Охлопков позвонил в ателье из кинотеатра. Ему ответили, что
Зимборова нет и он не придет. Как? неужели он взял выходной? – запоздало решил Охлопков, но спросить не успел и тогда позвонил домой. Трубку сняла мать, она уже была дома, вернувшись с почтамта, где мыла полы: больше двадцати лет она проработала швеей на фабрике и "посадила" зрение, так что видеть игольное ушко уже не могла без очков; героически ослепнуть на производстве ей не позволили, гуманно предложив уволиться. Она была добрая, мягкая женщина, навсегда чем-то опечаленная. Может быть, какой-то смутной догадкой об игольном ушке: зачем проходить сквозь него к жизни лучшей, если можно просто обойти, как и поступают сплошь да рядом ловкачи, – к жизни лучшей здесь и сейчас, а о другой – ну, это сказки, они забыты в ларцах отцова дома под кленом в деревне (кстати, близ которой, как свидетельствуют летописи, и бились с татарами глинчане под предводительством юного князя в железных сандалиях); дом этот еще стоит, а столетний клен – пастбище для пчел с отцовой пасеки – рухнул, побив сучьями стекла, порвав провода, сломав плетень и перепугав не на шутку Толикову тетку: она решила, что вот и сбываются все темные пророчества о временах последних, когда землю опутают провода и рельсы, а в небе полетят железные птицы; хмельной сын с печки шарахнулся, впотьмах шарится, где, бредит, ружье? – да какое ружье тебе еще? тулка! да ты ту тулку соседу Меркурию пропил; нет, обошлось с последними временами, утром сын похмелился, нацепил
"кошки", полез на столбы провода чинить; а клен попилил, поколол на поленья – и, наверное, ползимы на ём одном жили, печку топили, она начнет шурудить кочергой, отворачиваясь от жара, и как дернет рукой
– сын гогочет: а! пчелы кленовые жахают? – бестолочь, ему не жаль, им всем теперь ничего не жалко, хоть весь мир пойди прахом, только скалиться будут, как будто все кино. Нет, все-таки у сестры матери что-то еще осталось такое, мечтания темные деревенские. А у бывшей швеи – нет. Ни темных, ни светлых. Устали глаза грезить, близоруко щурятся. А отец еще бодрится, куражится, он чем-то напоминает американца: жилистый, морщинистый, в сдвинутой набок фетровой шляпе, с дерзкой улыбкой сквозь табачный дым вечной сигареты в мундштуке.

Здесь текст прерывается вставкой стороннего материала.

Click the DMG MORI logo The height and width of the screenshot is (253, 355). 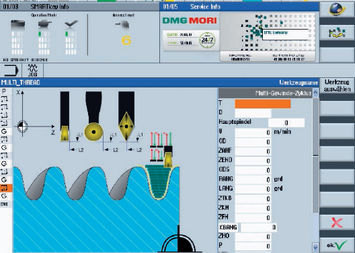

Зорко прочитывает газеты и потом со знанием дела за кружкой пива костерит правительства. Работает сварщиком на стройке. За более чем двадцать лет труда на стройках и фабриках чета Зимборовых заработала небольшую дачку вблизи от города и однокомнатную квартиру. Кроме того – место в очереди на "расширение".